This is one in a series of posts on the Nikon Z9. You should be able to find all the posts about that camera in the Category List on the right sidebar, below the Articles widget. There’s a drop-down menu there that you can use to get to all the posts in this series; just look for “Z9”.
One of the things that I do with a new camera to suss out how much spatial filtering exists is run a dark-field series at ISO 1000 at all timed shutter speeds. I did that today with the Z9, using single shot shutter mode, and 14-bit losslessly compressed raws. I’ll present the result as engineering dynamic range (EDR) for each of the four raw channels.
The red channel doesn’t have quite the dynamic range that the green channels do, and that’s because of Nikon’s white balance prescaling. This is a camera calibration technique that multiplies the red and blue channel counts by numbers that are burned into the camera at the factory. I think this is a brain-dead way to do this calibration; it would be more flexible to write the numbers into the metadata and do the multiplications in postproduction. But nobody asked me. At least the blue channel is not as affected as it usually is in Nikon cameras.
Here’s the same set of curves for the Z7:
The Z7 has about 2/3 of a stop more base-ISO EDR than the Z9, but is about the same at the upper end of the ISO range.
Here’s a direct comparison:
The Z9’s High Efficiency format does not affect EDR:
Neither does HEF*:
Here’s a plot of how the EDR varies with shutter speed with EFCS turned off.

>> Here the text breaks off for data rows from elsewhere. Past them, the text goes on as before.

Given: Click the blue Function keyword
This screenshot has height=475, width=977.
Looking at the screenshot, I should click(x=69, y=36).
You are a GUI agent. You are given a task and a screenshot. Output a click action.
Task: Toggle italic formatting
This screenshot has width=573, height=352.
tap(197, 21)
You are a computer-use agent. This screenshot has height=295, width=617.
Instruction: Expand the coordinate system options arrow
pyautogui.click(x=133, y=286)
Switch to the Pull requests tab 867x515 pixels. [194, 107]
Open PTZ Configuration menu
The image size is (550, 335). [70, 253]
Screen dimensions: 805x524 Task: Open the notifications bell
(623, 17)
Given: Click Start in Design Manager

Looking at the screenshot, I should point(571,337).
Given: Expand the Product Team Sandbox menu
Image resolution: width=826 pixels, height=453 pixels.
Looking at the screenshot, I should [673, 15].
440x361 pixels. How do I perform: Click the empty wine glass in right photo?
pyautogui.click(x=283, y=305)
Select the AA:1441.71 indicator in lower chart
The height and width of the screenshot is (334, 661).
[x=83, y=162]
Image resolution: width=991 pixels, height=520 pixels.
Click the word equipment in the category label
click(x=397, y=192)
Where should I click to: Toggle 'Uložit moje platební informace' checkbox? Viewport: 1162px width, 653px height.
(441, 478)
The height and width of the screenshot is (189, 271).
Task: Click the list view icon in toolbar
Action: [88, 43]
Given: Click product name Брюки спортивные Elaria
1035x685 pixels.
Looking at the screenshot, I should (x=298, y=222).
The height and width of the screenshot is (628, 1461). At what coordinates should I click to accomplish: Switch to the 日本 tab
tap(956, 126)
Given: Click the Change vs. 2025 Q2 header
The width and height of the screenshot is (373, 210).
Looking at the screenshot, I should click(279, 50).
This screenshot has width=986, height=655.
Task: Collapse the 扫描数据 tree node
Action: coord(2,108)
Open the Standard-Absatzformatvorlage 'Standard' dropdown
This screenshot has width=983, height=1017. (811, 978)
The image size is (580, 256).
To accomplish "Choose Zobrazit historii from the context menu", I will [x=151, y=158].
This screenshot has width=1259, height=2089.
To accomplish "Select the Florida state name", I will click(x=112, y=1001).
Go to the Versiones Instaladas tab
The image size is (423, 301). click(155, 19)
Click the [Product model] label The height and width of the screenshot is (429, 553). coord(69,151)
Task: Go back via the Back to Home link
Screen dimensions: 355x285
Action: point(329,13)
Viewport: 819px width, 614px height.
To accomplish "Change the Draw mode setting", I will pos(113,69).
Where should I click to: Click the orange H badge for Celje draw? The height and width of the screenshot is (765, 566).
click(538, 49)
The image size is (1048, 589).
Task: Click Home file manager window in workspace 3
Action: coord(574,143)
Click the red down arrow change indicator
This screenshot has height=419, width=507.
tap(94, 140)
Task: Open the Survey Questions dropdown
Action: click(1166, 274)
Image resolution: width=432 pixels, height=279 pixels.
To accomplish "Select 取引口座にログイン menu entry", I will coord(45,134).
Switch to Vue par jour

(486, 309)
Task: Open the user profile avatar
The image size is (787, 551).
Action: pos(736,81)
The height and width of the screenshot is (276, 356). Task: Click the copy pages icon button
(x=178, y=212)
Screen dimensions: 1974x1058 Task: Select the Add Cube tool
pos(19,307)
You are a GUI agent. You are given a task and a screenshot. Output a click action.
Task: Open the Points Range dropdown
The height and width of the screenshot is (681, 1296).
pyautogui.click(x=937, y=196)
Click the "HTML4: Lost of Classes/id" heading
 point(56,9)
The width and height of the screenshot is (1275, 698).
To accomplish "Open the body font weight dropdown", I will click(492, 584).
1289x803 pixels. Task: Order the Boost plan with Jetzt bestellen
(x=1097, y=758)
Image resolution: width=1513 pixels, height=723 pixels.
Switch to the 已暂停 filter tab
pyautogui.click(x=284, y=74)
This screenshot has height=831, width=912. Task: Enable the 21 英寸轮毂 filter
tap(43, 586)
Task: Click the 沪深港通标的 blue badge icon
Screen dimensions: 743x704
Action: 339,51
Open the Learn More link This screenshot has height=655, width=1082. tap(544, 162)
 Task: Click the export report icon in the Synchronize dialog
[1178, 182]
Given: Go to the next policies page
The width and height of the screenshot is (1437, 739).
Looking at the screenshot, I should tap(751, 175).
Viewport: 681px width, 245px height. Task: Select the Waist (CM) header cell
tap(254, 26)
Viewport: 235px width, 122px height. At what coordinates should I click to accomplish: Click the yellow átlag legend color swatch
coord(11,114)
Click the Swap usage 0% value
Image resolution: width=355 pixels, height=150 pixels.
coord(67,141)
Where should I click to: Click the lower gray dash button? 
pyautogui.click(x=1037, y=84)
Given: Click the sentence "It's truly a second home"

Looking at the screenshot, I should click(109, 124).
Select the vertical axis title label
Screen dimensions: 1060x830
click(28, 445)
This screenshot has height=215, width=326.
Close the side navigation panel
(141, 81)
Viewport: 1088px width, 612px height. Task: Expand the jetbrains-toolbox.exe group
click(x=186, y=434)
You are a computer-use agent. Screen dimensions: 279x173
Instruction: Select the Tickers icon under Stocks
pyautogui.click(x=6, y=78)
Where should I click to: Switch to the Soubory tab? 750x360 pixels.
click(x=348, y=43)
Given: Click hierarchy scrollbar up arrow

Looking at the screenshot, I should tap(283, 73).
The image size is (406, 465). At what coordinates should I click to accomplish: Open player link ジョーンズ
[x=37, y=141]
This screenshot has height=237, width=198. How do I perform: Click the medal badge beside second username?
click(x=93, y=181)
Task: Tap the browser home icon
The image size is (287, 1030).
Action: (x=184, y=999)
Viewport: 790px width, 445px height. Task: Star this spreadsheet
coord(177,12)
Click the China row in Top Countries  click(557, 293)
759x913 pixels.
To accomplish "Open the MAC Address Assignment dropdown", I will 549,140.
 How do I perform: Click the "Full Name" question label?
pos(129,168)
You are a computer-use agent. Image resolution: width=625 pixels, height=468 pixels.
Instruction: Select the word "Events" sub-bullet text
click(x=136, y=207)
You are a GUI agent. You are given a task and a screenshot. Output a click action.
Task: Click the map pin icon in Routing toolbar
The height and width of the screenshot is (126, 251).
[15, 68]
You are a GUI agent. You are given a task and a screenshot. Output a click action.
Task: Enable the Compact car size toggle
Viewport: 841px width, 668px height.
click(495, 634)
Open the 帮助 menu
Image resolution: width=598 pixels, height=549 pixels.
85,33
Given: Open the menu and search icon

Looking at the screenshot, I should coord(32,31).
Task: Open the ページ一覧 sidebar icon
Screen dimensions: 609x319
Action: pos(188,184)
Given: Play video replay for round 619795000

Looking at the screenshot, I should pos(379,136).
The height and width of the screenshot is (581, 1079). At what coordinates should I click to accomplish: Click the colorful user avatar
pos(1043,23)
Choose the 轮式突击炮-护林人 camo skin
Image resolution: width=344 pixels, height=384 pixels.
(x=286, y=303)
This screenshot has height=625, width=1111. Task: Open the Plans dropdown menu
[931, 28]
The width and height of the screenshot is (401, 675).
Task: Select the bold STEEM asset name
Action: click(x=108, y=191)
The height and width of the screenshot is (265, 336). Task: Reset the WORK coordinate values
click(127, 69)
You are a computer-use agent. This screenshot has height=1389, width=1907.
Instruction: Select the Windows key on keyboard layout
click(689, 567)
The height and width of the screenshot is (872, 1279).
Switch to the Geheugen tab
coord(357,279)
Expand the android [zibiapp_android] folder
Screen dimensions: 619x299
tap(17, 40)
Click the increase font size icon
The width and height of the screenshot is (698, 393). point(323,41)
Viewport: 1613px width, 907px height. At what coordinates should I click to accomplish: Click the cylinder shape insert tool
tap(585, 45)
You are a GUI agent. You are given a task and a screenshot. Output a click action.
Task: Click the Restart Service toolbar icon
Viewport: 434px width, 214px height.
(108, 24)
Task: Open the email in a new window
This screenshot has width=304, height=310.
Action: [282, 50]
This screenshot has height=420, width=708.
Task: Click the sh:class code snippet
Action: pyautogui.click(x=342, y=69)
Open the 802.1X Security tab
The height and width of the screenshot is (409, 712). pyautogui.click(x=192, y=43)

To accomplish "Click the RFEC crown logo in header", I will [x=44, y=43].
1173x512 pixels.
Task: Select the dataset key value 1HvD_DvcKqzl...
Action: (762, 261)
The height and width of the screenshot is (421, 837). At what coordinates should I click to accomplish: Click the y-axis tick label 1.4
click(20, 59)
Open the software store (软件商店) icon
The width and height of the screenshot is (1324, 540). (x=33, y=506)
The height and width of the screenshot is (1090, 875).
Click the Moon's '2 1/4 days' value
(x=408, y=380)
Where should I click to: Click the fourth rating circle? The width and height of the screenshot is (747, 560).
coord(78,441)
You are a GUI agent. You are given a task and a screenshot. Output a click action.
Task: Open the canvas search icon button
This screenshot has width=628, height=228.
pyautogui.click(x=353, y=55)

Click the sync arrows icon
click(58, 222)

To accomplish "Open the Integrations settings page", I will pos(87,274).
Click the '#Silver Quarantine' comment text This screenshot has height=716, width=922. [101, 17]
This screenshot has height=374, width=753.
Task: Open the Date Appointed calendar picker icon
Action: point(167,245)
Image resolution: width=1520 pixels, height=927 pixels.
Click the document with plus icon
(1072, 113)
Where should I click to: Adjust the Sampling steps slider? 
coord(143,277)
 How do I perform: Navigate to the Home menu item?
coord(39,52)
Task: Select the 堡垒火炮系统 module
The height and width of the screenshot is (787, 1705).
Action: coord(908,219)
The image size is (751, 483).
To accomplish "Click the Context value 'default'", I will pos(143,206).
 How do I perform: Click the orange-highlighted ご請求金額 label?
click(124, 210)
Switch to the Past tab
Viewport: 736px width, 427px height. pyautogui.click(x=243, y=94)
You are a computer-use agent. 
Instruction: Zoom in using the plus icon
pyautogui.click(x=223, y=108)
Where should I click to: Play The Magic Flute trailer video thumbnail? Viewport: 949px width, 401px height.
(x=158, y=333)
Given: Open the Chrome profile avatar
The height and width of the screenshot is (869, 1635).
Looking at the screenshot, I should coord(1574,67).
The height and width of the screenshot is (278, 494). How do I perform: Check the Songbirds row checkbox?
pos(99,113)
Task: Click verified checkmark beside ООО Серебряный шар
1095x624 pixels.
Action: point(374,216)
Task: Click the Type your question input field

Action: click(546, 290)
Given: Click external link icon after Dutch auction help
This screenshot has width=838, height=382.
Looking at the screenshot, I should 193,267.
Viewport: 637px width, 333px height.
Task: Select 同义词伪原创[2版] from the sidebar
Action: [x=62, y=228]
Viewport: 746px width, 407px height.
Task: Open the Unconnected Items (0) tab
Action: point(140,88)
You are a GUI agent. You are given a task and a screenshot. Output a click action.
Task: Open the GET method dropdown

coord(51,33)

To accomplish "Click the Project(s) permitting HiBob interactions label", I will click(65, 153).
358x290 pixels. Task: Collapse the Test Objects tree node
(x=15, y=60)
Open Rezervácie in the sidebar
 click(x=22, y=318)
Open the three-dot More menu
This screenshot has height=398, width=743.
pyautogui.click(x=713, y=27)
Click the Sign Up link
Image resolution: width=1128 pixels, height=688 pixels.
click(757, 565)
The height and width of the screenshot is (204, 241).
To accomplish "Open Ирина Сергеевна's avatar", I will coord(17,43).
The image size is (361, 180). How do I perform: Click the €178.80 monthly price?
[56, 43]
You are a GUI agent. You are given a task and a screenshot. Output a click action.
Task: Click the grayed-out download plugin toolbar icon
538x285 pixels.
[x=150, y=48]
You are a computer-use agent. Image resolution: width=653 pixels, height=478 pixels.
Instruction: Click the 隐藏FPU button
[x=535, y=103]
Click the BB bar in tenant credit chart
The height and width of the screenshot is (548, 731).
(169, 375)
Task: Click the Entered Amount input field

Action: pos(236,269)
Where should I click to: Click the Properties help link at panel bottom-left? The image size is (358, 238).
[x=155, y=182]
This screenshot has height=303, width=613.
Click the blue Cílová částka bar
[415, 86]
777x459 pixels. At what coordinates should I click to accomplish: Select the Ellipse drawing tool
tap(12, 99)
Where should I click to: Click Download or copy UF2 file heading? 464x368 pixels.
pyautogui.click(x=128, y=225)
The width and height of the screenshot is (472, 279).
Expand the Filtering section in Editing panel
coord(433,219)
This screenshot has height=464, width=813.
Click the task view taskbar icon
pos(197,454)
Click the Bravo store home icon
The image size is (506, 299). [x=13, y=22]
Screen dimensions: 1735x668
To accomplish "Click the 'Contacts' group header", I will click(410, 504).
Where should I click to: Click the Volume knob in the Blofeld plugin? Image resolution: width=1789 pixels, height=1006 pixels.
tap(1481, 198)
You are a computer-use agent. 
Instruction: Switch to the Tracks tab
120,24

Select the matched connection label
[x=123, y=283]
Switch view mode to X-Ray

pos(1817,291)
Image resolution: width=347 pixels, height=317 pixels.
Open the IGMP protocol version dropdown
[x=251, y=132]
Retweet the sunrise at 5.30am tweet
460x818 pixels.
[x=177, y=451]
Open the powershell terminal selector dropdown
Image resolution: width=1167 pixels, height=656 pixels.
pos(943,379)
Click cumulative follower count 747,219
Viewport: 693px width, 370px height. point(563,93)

You can see that something happens at around half a second that raises the EDR. Probably some kind of digital signal processing: I’ll be looking at that. As the shutter speeds get longer, the EDR drops because of dark current.
Guangdong Pan says
The Z7 EDR plot starts at a much lower value than the Z9’s ISO 100.
JimK says
There is an omission in this post: the ISO 64 and 80 values for the Z9. I’ll fix that tomorrow.
JimK says
Fixed now.
Glen PS says
How does the EDR vs Exposure Duration compare to the Z7?
JimK says
https://blog.kasson.com/nikon-z6-7/nikon-z7-lenr/
Steve Porter says
I’ve looked at all your results as well as those of Bill Claff’s—all very interesting. It looks from the curve that the EDR advantages of low ISOs (say, 64-125) vs. ISO 500 are even less in your results than Bill’s. Looking at all data can you summarize the meaningful advantages of shooting at ISO 64-125 vs. 500 for the Z9? Thanks!
JimK says
I’ll be doing a visual demonstration of that very thig. Stay tuned.
Steven Porter says
Thanks very much for this info. I really hope you do this very soon, as I am heading to Ecuador in 3 weeks with two Z9s. Obviously in the cloud forest one does not often get the chance to shoot at ISOs in the 64-125 range, but sometimes with perched birds it is a possibility. I am trying to decide if it is even worth the bother as opposed to just staying at 500. So very much looking forward to your thoughts!